Member of the Cambridge City Council
- Incumbent
- Assumed office January 2014

= Marc C. McGovern =

American politician

Marc C. McGovern is a Cambridge (Massachusetts) City Council member and was the 78th mayor from 2018 until 2020.

==Biography==
McGovern grew up in Central Square, Cambridge and graduated from Cambridge Rindge and Latin School. He earned a BA from UMass Boston and a LCSW degree from the Simmons Graduate School of Social Work. Before his life in politics, He was a full-time social worker, and he continues to work part-time as a counselor at Farr Academy.

== Political career ==
In 2003, he began his political career on the Cambridge School Committee.

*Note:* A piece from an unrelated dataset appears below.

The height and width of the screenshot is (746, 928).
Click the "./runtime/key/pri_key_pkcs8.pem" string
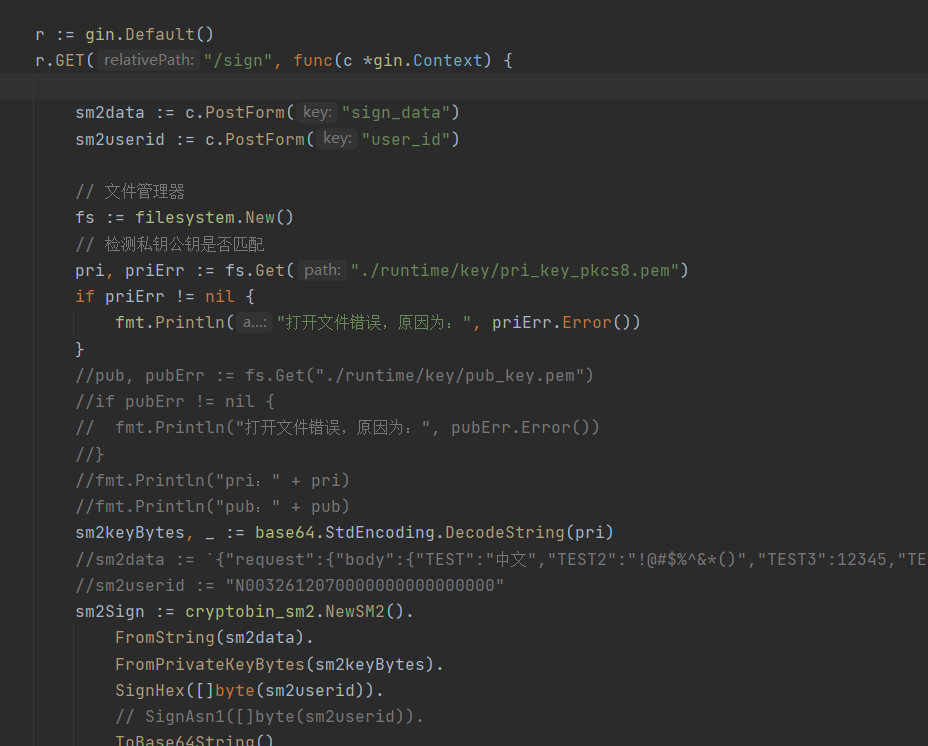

After serving four terms on the Committee, he was elected to the Cambridge City Council in 2013. He was named mayor by the Cambridge City Council and sworn in on January 1, 2018, succeeding E. Denise Simmons. In January 2020, he announced that he would not seek re-election as mayor and endorsed fellow councilmember Sumbul Siddiqui as his successor. Siddiqui was sworn in as mayor on January 6, 2020. In 2024, McGovern was selected as vice mayor, under mayor E. Denise Simmons.